▶ Work order 1
In the article on fairness in federated identity, how many use cases are recorded in R&E identity federations?
▶ Work order 2
List the three main parties that the article on fairness in federated identity names as involved in connecting the user to a service, with what each one provides.
▶ Work order 3
Resume the article on fairness in federated identity, starting after its final sentence about research communities.

▶ Document extract
Author: Ann Harding (Activity Leader, GÉANT Trust & Identity Services)
Fairness matters. In our NREN environment, surely we know this – we work to share knowledge, break down borders and develop the online world to be a better place. But sometimes we underestimate quite how fundamentally fairness matters and how this impacts in non-obvious ways.
The first thing to note is when the monkey only knows about cucumber, it is quite acceptable. Innovation and change have their roots in wanting or needing things to be different than they are now. Learning that there are other possibilities triggers ambition and disrupts our views of what is possible. When we come together at events like TNC, we learn what others are doing, think about what we can change or implement back home. That way, we end up with grapes for everyone.
Well, maybe it isn’t that simple.
We need to think about fairness in how we do things, as well as what we do.
In the case of federated identity, three main parties are involved in connecting the user to a service. The first is the campus, who provide the identity. The second is the service, who provides the resources being accessed. The third is the federation who provides a fabric of trust within which everyone operates. For many simple use cases (the majority of the 8,000 recorded in R&E identity federations), the fairness of the system is in balance. Campuses get to save effort on password renewals, services get to offload the effort of user management and both benefit from increased security and better data protection scopes.
However, for the complex use cases, the fairness balance is out of alignment. Research communities still experience difficulties getting attributes.

▶ Dataset extract

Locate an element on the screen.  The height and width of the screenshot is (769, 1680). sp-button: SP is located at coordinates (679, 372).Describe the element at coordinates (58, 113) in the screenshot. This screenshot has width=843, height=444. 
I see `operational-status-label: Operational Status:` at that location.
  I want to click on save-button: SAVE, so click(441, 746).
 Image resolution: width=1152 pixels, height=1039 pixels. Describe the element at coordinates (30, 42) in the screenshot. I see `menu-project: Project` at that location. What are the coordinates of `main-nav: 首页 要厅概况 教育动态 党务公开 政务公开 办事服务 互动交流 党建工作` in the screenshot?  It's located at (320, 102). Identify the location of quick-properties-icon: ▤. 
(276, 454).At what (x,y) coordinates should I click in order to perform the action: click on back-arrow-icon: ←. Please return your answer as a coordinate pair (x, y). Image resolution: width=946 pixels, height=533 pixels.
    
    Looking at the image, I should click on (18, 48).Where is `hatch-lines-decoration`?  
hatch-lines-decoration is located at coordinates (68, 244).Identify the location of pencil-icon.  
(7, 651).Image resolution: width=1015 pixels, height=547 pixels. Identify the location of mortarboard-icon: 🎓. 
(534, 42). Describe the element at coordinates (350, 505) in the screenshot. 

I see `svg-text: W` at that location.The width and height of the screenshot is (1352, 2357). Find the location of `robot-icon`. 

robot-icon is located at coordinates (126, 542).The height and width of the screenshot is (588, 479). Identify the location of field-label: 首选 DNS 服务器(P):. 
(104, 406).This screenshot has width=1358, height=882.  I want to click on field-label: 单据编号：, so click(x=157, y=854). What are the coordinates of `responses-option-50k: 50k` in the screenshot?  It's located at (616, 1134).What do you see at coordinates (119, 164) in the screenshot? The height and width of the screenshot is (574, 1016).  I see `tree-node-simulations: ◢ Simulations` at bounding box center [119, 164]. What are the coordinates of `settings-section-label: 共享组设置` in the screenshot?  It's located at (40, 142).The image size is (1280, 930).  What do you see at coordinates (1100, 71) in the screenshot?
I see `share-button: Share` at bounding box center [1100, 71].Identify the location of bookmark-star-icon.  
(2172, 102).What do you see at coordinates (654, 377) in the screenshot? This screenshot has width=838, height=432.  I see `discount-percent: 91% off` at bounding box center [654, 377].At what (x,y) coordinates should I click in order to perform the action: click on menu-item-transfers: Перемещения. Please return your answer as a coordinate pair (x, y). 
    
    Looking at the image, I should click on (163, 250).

▶ Written answer 1
8,000

▶ Written answer 2
- The campus provides the identity.
- The service provides the resources being accessed.
- The federation provides a fabric of trust within which everyone operates.

▶ Written answer 3
Campuses, meanwhile, experience difficulty in getting resources to change, or lack scalable processes to handle this type of requirement. This is where the federation is required to rebalance the fairness levels between parties. When the federation implements support for tools such as Research and Scholarship and the GÉANT Code of Conduct, it no longer results that one party must have cucumber for the other to have grapes.
There’s one more lesson to be drawn from this case, probably the most important one of all. Fairness is in the eye of the user. We may think we have the greatest solution (cucumber is good in salads, you know!) but no matter how much we explain it, produce lovely materials and give excellent presentations on it at TNC, the final judgement is in the hands of the user. Of course, our users are generally politer than monkeys and don’t throw our solutions at the wall quite so obviously. We therefore need constant contact and engagement to do the right thing. TNC is a place to make the connections, to find our friendly and helpful critics and learn how to build services that are fair, and therefore successful.